L'errore da non fare
Non filtrare bene l'infuso è l'errore che rovina la bevanda finale: rimangono particelle sospese che rendono il liquore torbido e il sapore piatto. Filtra con pazienza attraverso carta da filtro, anche se serve più di una passata. Inoltre, non usare alcol a basso grado: serve almeno il 40-45°, meglio il 95° diluito, per estrarre i principi attivi amari delle radici e conservare il liquore nel tempo.
I nostri consigli
- Se non trovi alcol alimentare puro, puoi usare una buona grappa di 45-50° e prolungare la macerazione a 25-30 giorni. Il risultato sarà leggermente meno intenso ma comunque valido.

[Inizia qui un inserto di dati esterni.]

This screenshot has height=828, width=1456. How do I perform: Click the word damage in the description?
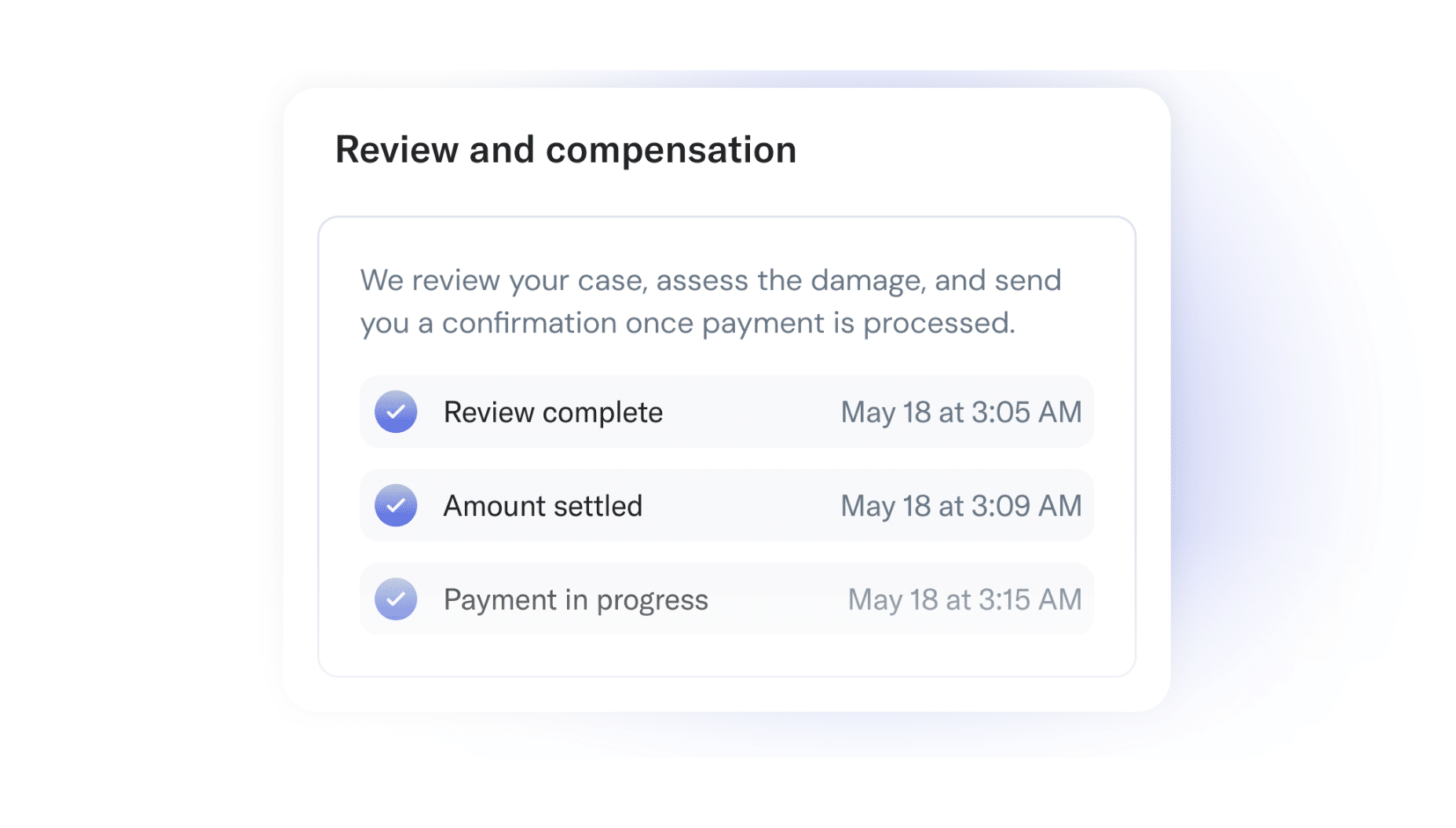click(x=865, y=280)
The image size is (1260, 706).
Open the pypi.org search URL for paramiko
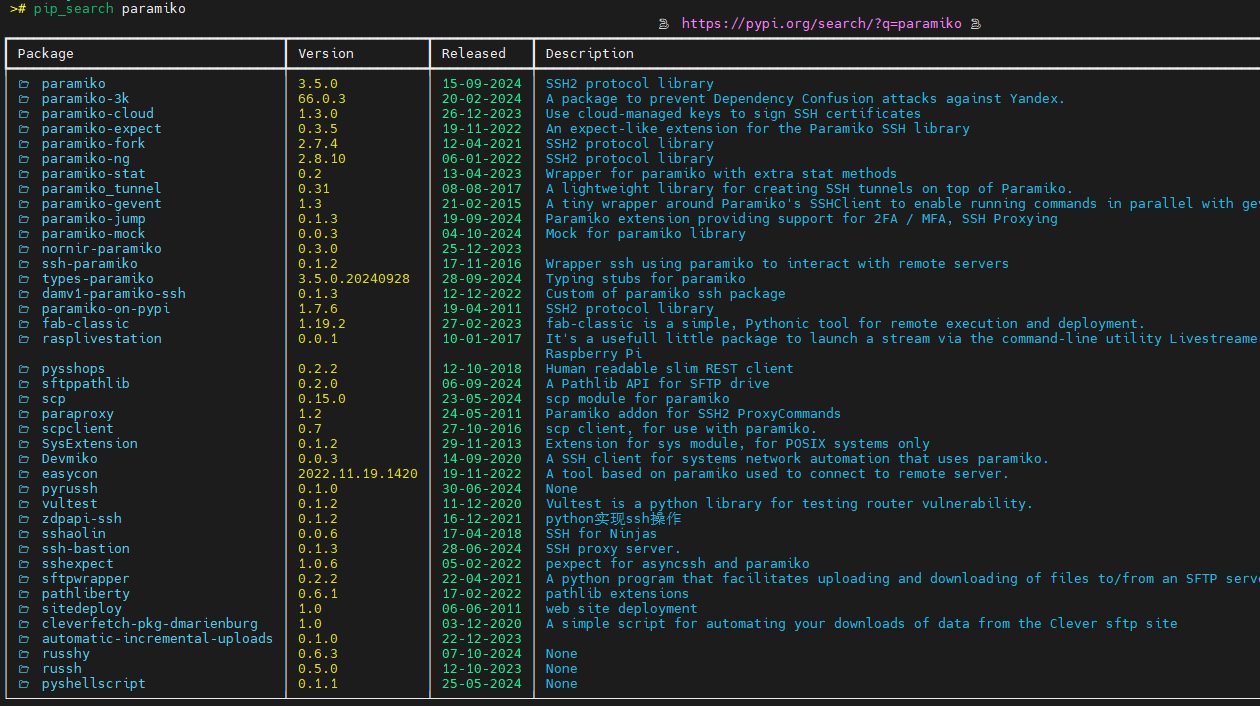(x=821, y=24)
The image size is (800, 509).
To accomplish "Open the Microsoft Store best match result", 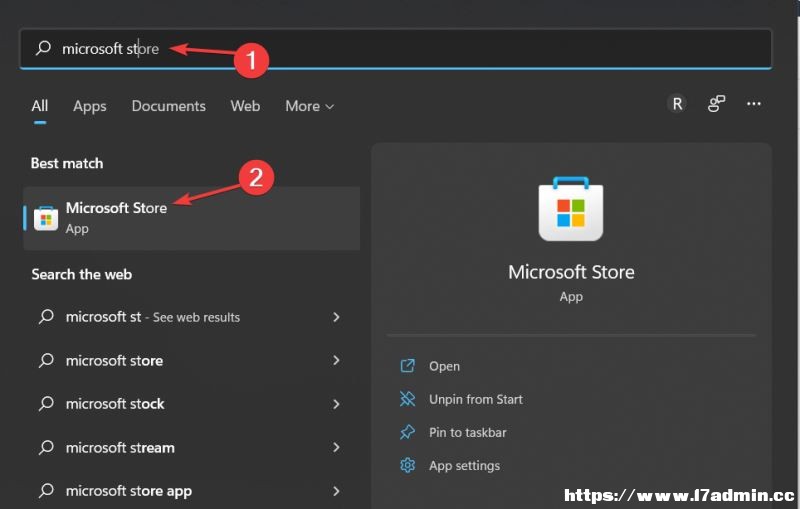I will (191, 218).
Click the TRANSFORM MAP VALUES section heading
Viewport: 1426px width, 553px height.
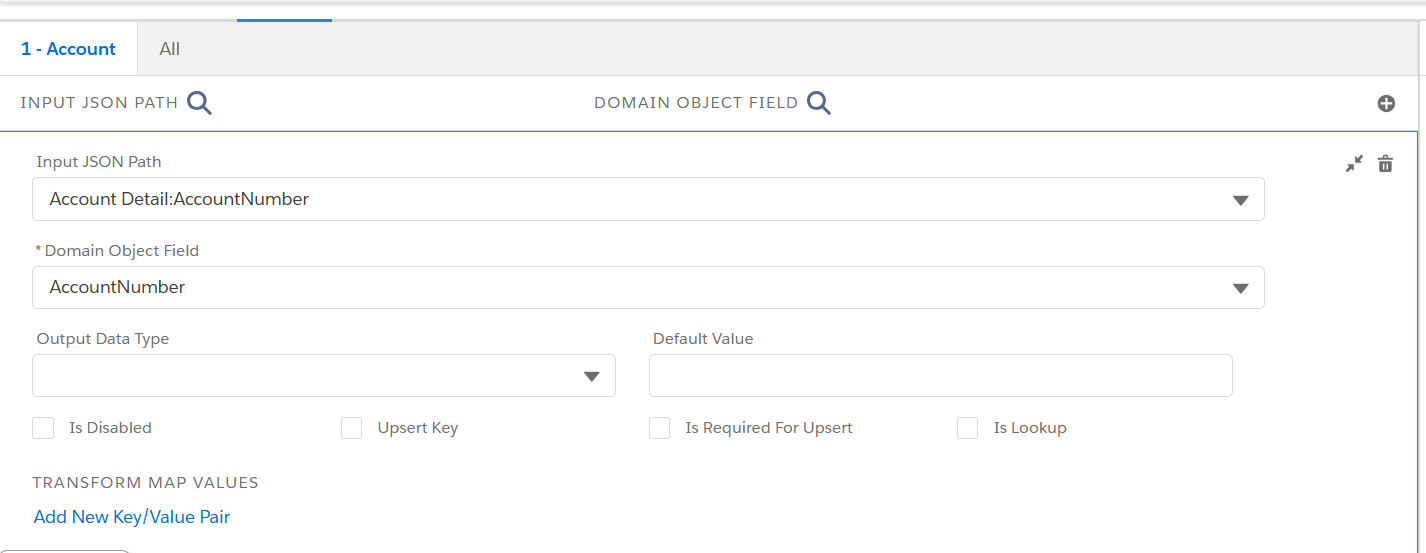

- Puoi personalizzare le spezie secondo il gusto: riduci la genziana se troppo amara, aggiungi un cucchiaio di miele se preferisci un sapore meno secco, o una piccola quantità di zenzero fresco grattugiato per un pizzico di piccantezza.

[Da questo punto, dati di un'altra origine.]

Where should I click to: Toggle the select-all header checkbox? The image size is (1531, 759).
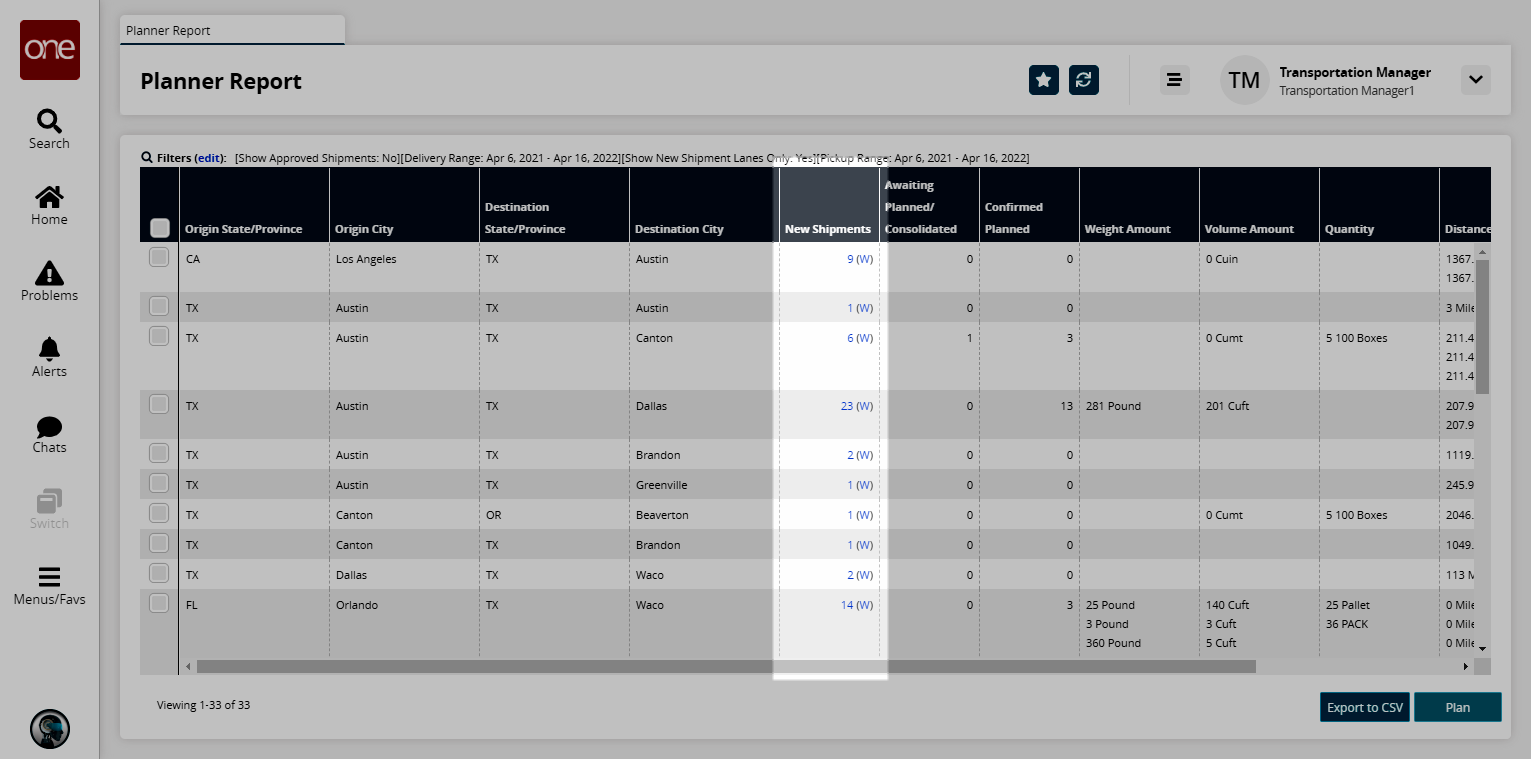click(x=159, y=228)
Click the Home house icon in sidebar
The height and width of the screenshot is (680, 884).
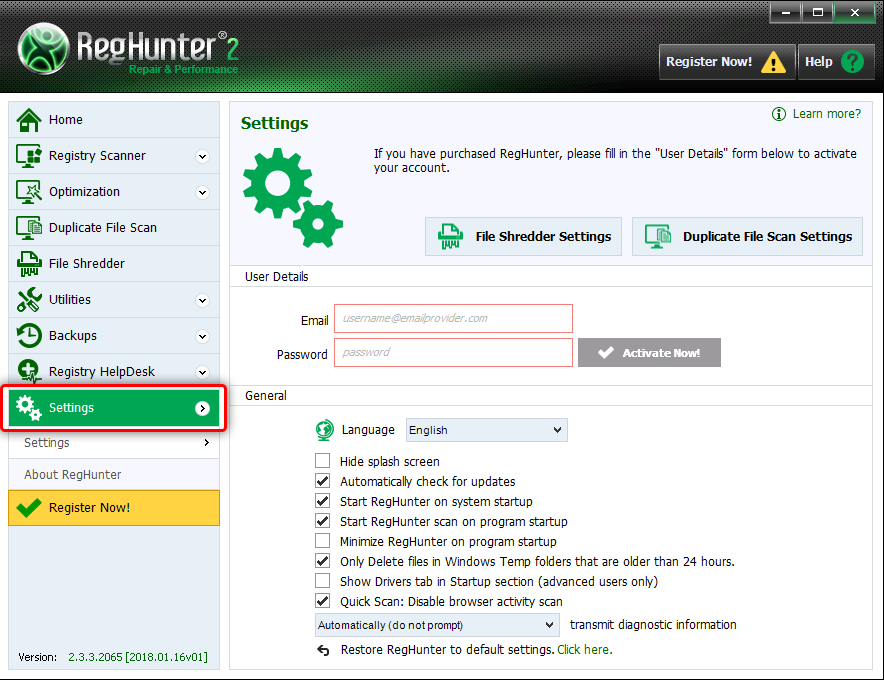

- Conservato in bottiglia sigillata e al fresco, l'amaro friulano si mantiene fino a due anni. Non ha bisogno di essere in frigorifero, anzi il caldo costante peggiora il sapore.
- Se regali l'amaro a familiari, etichetta la bottiglia con data di preparazione e ingredienti; molti lo apprezzano più di un digestivo comprato.
Quando prepararla
Prepara l'amaro friulano in autunno e in inverno, quando le serate si allungano e il palato cerca sapori concentrati e riscaldanti. Finisce di macerare in tre settimane circa, proprio in tempo per offrirlo durante le cene invernali e le festività di fine anno. Se lo prepari in gennaio, avrà tempo di invecchiare per l'estate, diventando ancora più raffinato.
Domande frequenti
- Posso usare erbe fresche invece di disidratate? Sì, ma raddoppia le dosi: le erbe fresche rilasciano meno sapore perché contengono acqua. Asciugale bene prima di usarle per una settimana all'aria.

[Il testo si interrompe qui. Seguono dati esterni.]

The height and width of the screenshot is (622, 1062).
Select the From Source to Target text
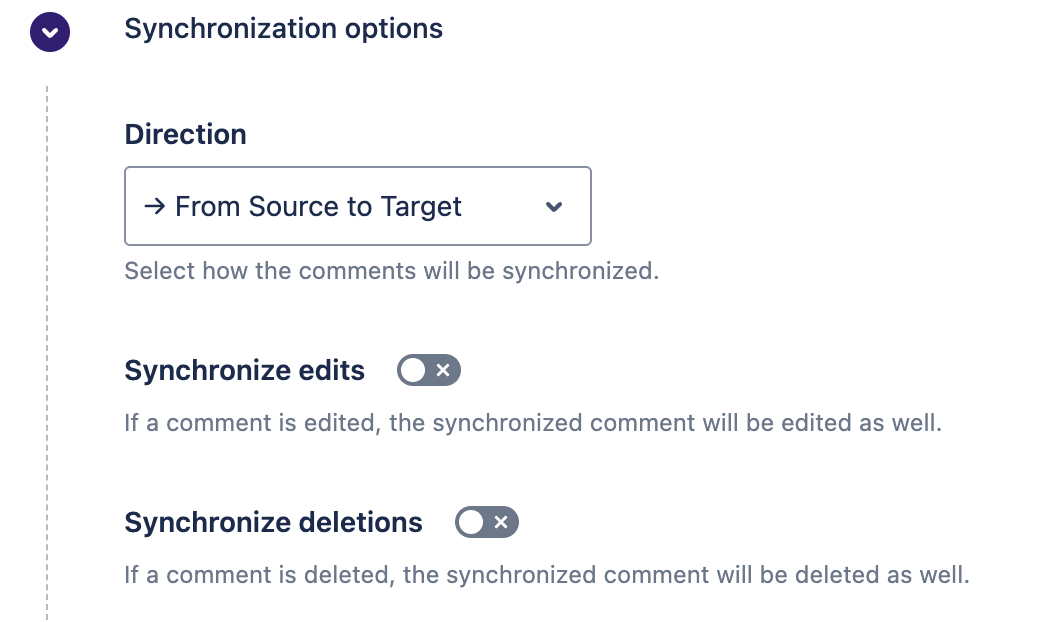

- Quanto amaro devo bere al giorno? Un bicchierino da 30 millilitri dopo il pasto principale è la dose tradizionale. Non superarla: contiene alcol e va consumato consapevolmente.
- Se la mia macerazione diventa torbida, ho sbagliato? No, è normale all'inizio. Filtra bene con carta e il liquore tornerà limpido. Se rimane torbido dopo tre filtrature, potrebbe esserci contaminazione: scarta il lotto.
- Posso aggiungere altri ingredienti come cardamomo o anice? Certo, ma riduci le dosi di altre spezie per non coprire l'amarezza principale. Usa sempre ingredienti essiccati di qualità alimentare.